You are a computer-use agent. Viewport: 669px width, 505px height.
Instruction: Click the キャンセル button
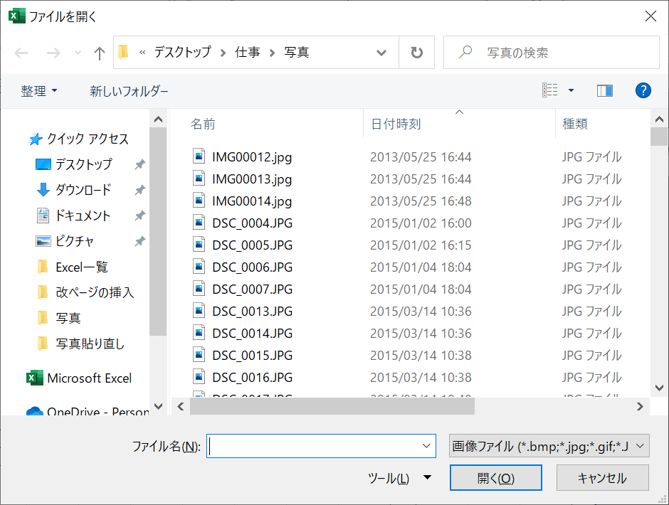[602, 478]
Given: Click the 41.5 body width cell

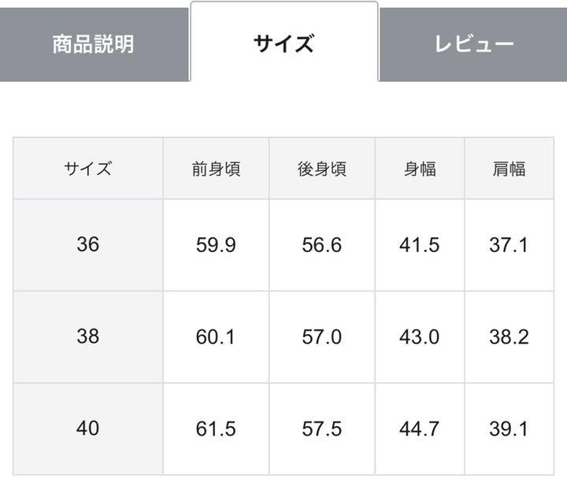Looking at the screenshot, I should pos(420,245).
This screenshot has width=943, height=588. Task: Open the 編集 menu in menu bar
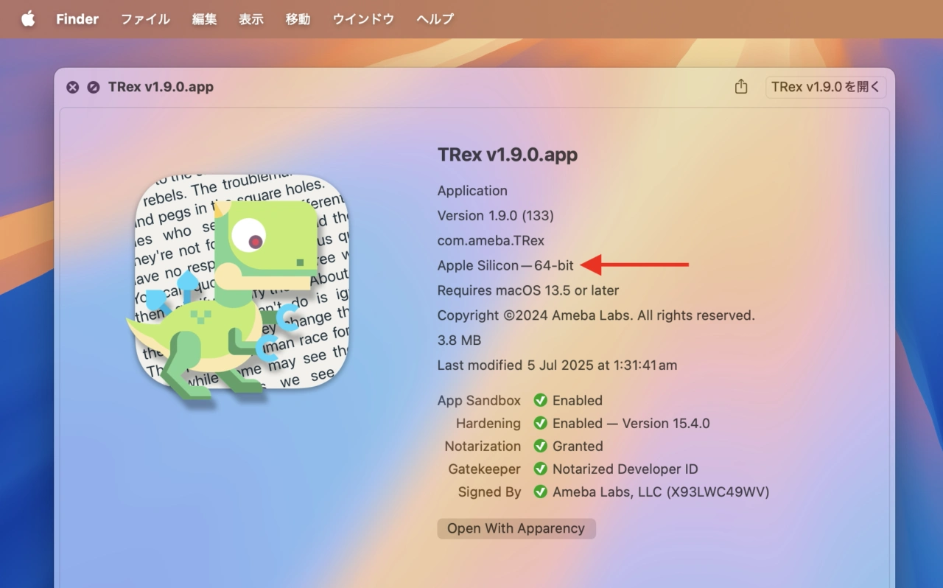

□ □ □ □

**WHAT TO PRODUCE**. Using the entries above, copy out all lines that contain the string "height".

**RESPONSE TO THE TASK**.
You are a computer-use agent. Viewport: 669px width, 505px height.
This screenshot has width=943, height=588. Task: Open the 編集 menu in menu bar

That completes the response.